Suppose that \(0< a< b\). Which of the following continued fractions is bigger? Why? \[\cfrac{1}{2+\cfrac{1}{3+\cfrac{1}{a}}} \quad \textrm{or} \quad \cfrac{1}{2+\cfrac{1}{3+\cfrac{1}{b}}}\]

We know that \(0< a< b\). So we also know that \(\frac{1}{a}>\frac{1}{b}\) and therefore that \(3+\frac{1}{a}>3+\frac{1}{b}\).

It then follows that \(\cfrac{1}{3+\cfrac{1}{a}}< \cfrac{1}{3+\cfrac{1}{b}}.\)

We can now say that \(2+\cfrac{1}{3+\cfrac{1}{a}}< 2+\cfrac{1}{3+\cfrac{1}{b}}\).

Finally, we can use this to say that \[\cfrac{1}{2+\cfrac{1}{3+\cfrac{1}{a}}}>\cfrac{1}{2+\cfrac{1}{3+\cfrac{1}{b}}}.\]

### Alternative approach

We could try to write the continued fractions as algebraic fractions with the same denominator. \[\cfrac{1}{2+\cfrac{1}{3+\cfrac{1}{a}}}=\frac{3a+1}{7a+2}\]

and similarly, \[\cfrac{1}{2+\cfrac{1}{3+\cfrac{1}{b}}}=\frac{3b+1}{7b+2}.\]

Writing these as fractions with a common denominator of \((7a+2)(7b+2)\) gives us the numerators \((3a+1)(7b+2)\) and \((3b+1)(7a+2)\) to compare.

Expanding the brackets we get \((3a+1)(7b+2)=21ab+6a+7b+2\) and \((3b+1)(7a+2)=21ab+6b+7a+2\). The only parts of these two expressions that differ are the middle terms \(6a+7b\) and \(6b+7a\).

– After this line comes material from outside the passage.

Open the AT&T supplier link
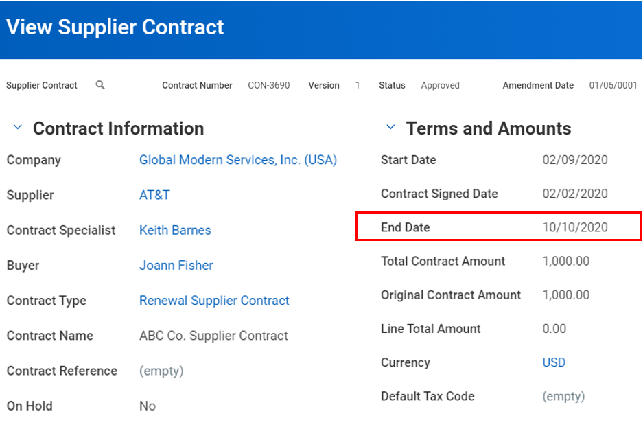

We know that \(a< b\) so we can reason that \(6a+7b>6b+7a\).

Therefore we can conclude that \[\cfrac{1}{2+\cfrac{1}{3+\cfrac{1}{a}}}>\cfrac{1}{2+\cfrac{1}{3+\cfrac{1}{b}}}.\]

It is worth noting how much neater the first approach is. Whilst comparing fractions with common denominators sounds reasonable, it is not always necessary.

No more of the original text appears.